» SUPPLIED DATA:

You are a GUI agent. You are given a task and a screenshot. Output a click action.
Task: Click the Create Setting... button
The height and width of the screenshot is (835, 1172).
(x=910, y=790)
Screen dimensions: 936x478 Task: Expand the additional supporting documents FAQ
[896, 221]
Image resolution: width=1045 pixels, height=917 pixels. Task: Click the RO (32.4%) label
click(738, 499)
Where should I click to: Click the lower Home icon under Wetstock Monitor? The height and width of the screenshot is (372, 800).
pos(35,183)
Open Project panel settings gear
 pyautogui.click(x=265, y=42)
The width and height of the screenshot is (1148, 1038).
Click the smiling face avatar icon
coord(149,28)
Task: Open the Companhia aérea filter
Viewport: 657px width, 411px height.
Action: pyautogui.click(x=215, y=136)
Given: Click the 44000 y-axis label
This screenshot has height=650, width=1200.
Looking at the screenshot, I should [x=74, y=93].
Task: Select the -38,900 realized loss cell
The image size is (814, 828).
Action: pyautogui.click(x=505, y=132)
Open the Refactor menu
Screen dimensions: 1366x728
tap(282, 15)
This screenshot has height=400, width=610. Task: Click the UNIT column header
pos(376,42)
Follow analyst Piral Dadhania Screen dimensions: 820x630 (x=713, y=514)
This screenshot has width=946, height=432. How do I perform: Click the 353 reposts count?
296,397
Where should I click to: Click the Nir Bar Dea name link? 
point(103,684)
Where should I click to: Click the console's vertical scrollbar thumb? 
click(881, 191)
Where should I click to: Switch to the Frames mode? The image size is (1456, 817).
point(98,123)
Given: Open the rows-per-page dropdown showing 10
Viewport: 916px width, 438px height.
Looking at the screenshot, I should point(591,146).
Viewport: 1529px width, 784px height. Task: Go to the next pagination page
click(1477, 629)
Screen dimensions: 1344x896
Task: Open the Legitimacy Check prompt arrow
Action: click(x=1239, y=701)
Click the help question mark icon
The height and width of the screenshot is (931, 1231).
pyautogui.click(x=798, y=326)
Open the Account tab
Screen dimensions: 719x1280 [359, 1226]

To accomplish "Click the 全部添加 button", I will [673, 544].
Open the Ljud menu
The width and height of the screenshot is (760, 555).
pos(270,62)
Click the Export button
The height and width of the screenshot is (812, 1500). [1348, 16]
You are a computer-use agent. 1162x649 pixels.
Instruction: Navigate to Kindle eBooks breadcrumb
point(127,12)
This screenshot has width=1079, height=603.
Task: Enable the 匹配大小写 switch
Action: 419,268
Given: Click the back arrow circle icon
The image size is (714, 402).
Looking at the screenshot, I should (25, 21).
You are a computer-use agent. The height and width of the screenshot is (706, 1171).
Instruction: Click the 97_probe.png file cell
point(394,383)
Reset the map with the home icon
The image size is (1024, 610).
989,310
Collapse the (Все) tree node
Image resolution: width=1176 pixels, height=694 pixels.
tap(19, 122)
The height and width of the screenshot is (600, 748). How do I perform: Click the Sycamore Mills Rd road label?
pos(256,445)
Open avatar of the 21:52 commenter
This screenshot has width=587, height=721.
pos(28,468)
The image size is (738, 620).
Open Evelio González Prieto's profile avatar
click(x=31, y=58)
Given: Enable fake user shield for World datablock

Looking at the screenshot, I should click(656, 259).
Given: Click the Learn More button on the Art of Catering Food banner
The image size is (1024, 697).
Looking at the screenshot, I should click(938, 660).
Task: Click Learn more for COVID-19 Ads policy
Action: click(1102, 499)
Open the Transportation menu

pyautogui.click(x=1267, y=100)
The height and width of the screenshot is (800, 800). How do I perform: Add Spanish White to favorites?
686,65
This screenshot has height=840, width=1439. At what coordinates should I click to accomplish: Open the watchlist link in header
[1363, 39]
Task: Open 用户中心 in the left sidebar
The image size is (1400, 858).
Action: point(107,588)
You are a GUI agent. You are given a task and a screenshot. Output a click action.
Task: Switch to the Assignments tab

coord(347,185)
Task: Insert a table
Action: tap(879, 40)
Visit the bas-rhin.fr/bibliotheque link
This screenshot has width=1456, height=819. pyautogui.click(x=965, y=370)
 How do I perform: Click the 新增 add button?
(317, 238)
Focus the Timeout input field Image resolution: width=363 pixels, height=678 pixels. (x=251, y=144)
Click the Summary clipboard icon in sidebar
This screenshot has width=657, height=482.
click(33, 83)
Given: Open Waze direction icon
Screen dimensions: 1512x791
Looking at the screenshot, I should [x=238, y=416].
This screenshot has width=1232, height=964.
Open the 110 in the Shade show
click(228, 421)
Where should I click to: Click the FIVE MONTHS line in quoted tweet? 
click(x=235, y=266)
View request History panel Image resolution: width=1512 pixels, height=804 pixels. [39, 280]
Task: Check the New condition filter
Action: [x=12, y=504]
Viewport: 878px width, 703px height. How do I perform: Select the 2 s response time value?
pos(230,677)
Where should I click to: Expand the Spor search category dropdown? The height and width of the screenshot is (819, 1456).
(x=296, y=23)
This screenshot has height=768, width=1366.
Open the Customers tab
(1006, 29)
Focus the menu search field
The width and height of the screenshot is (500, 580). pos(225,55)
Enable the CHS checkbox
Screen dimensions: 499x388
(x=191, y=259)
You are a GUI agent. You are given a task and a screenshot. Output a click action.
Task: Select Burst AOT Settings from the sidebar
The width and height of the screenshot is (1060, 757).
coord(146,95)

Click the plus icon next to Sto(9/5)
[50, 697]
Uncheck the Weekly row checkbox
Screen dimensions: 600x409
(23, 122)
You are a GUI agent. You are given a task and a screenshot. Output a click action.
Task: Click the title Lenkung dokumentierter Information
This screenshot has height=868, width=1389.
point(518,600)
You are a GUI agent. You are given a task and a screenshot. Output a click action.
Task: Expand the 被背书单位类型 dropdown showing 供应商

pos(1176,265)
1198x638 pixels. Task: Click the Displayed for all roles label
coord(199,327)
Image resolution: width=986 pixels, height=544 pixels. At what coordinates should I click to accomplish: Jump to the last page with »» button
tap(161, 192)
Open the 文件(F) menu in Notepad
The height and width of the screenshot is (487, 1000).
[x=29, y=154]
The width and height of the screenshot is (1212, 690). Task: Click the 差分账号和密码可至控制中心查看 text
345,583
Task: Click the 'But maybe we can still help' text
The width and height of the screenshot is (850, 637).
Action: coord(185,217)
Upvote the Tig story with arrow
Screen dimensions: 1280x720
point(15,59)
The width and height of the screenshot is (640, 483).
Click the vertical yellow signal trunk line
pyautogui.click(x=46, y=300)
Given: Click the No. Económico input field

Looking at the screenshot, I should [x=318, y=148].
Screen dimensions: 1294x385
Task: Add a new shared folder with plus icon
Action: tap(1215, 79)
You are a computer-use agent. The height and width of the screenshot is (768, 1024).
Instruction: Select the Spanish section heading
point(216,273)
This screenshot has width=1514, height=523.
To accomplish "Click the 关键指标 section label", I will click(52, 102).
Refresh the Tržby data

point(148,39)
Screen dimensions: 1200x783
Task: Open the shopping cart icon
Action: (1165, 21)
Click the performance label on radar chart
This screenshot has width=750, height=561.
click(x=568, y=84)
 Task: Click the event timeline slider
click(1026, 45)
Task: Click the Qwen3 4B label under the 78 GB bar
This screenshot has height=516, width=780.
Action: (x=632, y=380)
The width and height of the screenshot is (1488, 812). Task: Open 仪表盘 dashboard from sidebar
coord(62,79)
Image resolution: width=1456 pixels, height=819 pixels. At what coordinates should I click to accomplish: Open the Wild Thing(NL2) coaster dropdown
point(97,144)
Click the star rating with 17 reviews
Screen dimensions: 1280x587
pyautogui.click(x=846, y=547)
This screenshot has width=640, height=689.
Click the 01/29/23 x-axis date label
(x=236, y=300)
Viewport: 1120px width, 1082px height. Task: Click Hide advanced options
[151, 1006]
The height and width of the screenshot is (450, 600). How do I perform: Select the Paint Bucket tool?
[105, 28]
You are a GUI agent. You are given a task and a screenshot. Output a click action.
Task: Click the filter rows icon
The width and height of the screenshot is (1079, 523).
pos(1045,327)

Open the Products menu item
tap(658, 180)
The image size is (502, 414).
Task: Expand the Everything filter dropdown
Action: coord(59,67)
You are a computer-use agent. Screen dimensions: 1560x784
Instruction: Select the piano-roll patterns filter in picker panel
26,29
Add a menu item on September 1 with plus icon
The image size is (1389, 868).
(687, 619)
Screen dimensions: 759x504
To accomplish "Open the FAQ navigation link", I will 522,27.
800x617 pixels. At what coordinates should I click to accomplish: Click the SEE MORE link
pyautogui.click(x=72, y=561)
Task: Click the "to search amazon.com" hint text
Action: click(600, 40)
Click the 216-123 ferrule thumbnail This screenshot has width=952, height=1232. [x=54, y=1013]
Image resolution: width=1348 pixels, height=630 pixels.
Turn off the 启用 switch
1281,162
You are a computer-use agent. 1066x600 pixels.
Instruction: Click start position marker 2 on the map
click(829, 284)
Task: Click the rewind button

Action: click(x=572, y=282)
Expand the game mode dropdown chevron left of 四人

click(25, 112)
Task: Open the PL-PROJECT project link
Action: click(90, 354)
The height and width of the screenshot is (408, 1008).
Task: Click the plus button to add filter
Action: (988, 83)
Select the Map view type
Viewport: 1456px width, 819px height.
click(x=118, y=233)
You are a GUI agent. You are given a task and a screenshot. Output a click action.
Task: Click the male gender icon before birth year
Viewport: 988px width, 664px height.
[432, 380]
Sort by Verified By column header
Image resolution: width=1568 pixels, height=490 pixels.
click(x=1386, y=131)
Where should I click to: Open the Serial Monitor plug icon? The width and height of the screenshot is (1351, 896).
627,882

» GOAL:
Pick out each line of the material above that contains the word "computer", and copy every one of them in full.

» EXPECTED OUTPUT:
You are a computer-use agent. 1162x649 pixels.
You are a computer-use agent. The height and width of the screenshot is (706, 1171).
You are a computer-use agent. The height and width of the screenshot is (768, 1024).
You are a computer-use agent. Screen dimensions: 1560x784
You are a computer-use agent. 1066x600 pixels.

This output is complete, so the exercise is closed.